Reproduce each record in the listing below exactly as written.

* * * * *

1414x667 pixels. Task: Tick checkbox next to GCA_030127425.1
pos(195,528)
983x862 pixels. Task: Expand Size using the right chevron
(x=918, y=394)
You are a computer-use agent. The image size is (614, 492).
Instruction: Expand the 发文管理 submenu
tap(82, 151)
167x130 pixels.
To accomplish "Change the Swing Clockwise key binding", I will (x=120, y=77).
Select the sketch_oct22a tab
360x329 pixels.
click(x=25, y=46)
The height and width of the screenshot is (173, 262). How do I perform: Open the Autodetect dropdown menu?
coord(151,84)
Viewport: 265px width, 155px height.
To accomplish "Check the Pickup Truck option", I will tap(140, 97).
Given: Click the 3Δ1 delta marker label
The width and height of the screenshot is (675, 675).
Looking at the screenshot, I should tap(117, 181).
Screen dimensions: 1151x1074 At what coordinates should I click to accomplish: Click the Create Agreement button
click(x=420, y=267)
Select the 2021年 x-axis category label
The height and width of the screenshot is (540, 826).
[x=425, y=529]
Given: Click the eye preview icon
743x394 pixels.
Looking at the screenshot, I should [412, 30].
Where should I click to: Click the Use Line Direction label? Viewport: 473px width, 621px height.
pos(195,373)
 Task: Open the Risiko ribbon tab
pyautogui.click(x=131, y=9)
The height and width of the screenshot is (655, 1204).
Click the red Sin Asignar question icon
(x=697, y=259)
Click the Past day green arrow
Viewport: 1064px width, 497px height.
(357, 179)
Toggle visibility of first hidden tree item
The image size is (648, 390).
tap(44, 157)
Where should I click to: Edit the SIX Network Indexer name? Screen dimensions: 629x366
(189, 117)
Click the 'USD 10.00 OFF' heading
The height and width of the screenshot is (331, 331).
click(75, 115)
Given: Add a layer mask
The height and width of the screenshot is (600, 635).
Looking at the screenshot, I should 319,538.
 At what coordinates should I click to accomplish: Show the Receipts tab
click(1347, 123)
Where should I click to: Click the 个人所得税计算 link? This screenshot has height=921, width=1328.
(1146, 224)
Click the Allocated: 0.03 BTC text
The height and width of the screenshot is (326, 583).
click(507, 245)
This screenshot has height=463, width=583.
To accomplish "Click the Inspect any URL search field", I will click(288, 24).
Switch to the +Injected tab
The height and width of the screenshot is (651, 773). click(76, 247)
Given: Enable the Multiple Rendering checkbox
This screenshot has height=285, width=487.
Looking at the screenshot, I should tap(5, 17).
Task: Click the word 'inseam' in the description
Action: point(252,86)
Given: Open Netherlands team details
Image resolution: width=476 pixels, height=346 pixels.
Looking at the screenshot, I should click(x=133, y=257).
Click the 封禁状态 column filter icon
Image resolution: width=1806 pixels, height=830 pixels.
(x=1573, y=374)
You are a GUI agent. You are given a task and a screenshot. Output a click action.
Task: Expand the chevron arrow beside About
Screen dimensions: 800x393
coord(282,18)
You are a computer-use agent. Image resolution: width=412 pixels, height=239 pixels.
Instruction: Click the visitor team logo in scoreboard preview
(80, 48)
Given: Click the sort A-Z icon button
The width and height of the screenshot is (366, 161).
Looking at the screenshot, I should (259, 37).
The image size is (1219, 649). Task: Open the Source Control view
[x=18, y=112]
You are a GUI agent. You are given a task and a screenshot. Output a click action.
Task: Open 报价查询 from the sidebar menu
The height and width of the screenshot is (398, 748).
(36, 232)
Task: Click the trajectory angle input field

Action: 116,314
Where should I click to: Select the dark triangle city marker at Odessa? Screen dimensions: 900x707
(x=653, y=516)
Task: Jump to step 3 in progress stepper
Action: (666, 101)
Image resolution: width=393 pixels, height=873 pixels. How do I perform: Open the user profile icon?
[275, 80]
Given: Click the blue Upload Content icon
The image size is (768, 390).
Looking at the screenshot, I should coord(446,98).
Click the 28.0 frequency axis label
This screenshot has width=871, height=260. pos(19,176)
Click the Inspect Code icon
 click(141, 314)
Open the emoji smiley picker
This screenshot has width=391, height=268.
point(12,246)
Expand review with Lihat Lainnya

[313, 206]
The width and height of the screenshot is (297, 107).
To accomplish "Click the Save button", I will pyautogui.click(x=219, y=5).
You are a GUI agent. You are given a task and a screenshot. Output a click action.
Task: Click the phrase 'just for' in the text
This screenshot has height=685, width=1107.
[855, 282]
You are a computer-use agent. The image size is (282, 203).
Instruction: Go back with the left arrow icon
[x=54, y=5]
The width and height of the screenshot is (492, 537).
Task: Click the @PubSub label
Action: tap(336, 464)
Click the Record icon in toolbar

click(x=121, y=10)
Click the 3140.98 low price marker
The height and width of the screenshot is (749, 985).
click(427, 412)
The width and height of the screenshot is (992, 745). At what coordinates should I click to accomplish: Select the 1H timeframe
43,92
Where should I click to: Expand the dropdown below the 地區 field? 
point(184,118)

* * * * *

REPLY:
1414x667 pixels. Task: Tick checkbox next to GCA_030127425.1
pos(195,528)
983x862 pixels. Task: Expand Size using the right chevron
(x=918, y=394)
You are a computer-use agent. The image size is (614, 492).
Instruction: Expand the 发文管理 submenu
tap(82, 151)
167x130 pixels.
To accomplish "Change the Swing Clockwise key binding", I will (x=120, y=77).
Select the sketch_oct22a tab
360x329 pixels.
click(x=25, y=46)
The height and width of the screenshot is (173, 262). How do I perform: Open the Autodetect dropdown menu?
coord(151,84)
Viewport: 265px width, 155px height.
To accomplish "Check the Pickup Truck option", I will tap(140, 97).
Given: Click the 3Δ1 delta marker label
The width and height of the screenshot is (675, 675).
Looking at the screenshot, I should tap(117, 181).
Screen dimensions: 1151x1074 At what coordinates should I click to accomplish: Click the Create Agreement button
click(x=420, y=267)
Select the 2021年 x-axis category label
The height and width of the screenshot is (540, 826).
[x=425, y=529]
Given: Click the eye preview icon
743x394 pixels.
Looking at the screenshot, I should [412, 30].
Where should I click to: Click the Use Line Direction label? Viewport: 473px width, 621px height.
pos(195,373)
 Task: Open the Risiko ribbon tab
pyautogui.click(x=131, y=9)
The height and width of the screenshot is (655, 1204).
Click the red Sin Asignar question icon
(x=697, y=259)
Click the Past day green arrow
Viewport: 1064px width, 497px height.
(357, 179)
Toggle visibility of first hidden tree item
The image size is (648, 390).
tap(44, 157)
Where should I click to: Edit the SIX Network Indexer name? Screen dimensions: 629x366
(189, 117)
Click the 'USD 10.00 OFF' heading
The height and width of the screenshot is (331, 331).
click(75, 115)
Given: Add a layer mask
The height and width of the screenshot is (600, 635).
Looking at the screenshot, I should 319,538.
 At what coordinates should I click to accomplish: Show the Receipts tab
click(1347, 123)
Where should I click to: Click the 个人所得税计算 link? This screenshot has height=921, width=1328.
(1146, 224)
Click the Allocated: 0.03 BTC text
The height and width of the screenshot is (326, 583).
click(507, 245)
This screenshot has height=463, width=583.
To accomplish "Click the Inspect any URL search field", I will click(288, 24).
Switch to the +Injected tab
The height and width of the screenshot is (651, 773). click(76, 247)
Given: Enable the Multiple Rendering checkbox
This screenshot has height=285, width=487.
Looking at the screenshot, I should tap(5, 17).
Task: Click the word 'inseam' in the description
Action: point(252,86)
Given: Open Netherlands team details
Image resolution: width=476 pixels, height=346 pixels.
Looking at the screenshot, I should click(x=133, y=257).
Click the 封禁状态 column filter icon
Image resolution: width=1806 pixels, height=830 pixels.
(x=1573, y=374)
You are a GUI agent. You are given a task and a screenshot. Output a click action.
Task: Expand the chevron arrow beside About
Screen dimensions: 800x393
coord(282,18)
You are a computer-use agent. Image resolution: width=412 pixels, height=239 pixels.
Instruction: Click the visitor team logo in scoreboard preview
(80, 48)
Given: Click the sort A-Z icon button
The width and height of the screenshot is (366, 161).
Looking at the screenshot, I should (259, 37).
The image size is (1219, 649). Task: Open the Source Control view
[x=18, y=112]
You are a GUI agent. You are given a task and a screenshot. Output a click action.
Task: Open 报价查询 from the sidebar menu
The height and width of the screenshot is (398, 748).
(36, 232)
Task: Click the trajectory angle input field

Action: 116,314
Where should I click to: Select the dark triangle city marker at Odessa? Screen dimensions: 900x707
(x=653, y=516)
Task: Jump to step 3 in progress stepper
Action: (666, 101)
Image resolution: width=393 pixels, height=873 pixels. How do I perform: Open the user profile icon?
[275, 80]
Given: Click the blue Upload Content icon
The image size is (768, 390).
Looking at the screenshot, I should coord(446,98).
Click the 28.0 frequency axis label
This screenshot has width=871, height=260. pos(19,176)
Click the Inspect Code icon
 click(141, 314)
Open the emoji smiley picker
This screenshot has width=391, height=268.
point(12,246)
Expand review with Lihat Lainnya

[313, 206]
The width and height of the screenshot is (297, 107).
To accomplish "Click the Save button", I will pyautogui.click(x=219, y=5).
You are a GUI agent. You are given a task and a screenshot. Output a click action.
Task: Click the phrase 'just for' in the text
This screenshot has height=685, width=1107.
[855, 282]
You are a computer-use agent. The image size is (282, 203).
Instruction: Go back with the left arrow icon
[x=54, y=5]
The width and height of the screenshot is (492, 537).
Task: Click the @PubSub label
Action: tap(336, 464)
Click the Record icon in toolbar

click(x=121, y=10)
Click the 3140.98 low price marker
The height and width of the screenshot is (749, 985).
click(427, 412)
The width and height of the screenshot is (992, 745). At what coordinates should I click to accomplish: Select the 1H timeframe
43,92
Where should I click to: Expand the dropdown below the 地區 field? 
point(184,118)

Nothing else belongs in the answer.